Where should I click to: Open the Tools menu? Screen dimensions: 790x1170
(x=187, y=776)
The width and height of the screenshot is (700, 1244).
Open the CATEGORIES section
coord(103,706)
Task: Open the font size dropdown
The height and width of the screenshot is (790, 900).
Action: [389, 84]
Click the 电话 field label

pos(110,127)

---

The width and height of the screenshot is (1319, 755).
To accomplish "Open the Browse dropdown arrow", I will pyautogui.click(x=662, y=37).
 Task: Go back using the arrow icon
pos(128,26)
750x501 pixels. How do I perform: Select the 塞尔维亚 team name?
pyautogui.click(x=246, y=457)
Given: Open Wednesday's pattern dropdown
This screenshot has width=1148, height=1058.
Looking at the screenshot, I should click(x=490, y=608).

Written problem: Retype the data starting at the line that contains "750x501 pixels. How" and ending at the line that contains "Looking at the", keeping every character the same.

Task result:
750x501 pixels. How do I perform: Select the 塞尔维亚 team name?
pyautogui.click(x=246, y=457)
Given: Open Wednesday's pattern dropdown
This screenshot has width=1148, height=1058.
Looking at the screenshot, I should click(x=490, y=608).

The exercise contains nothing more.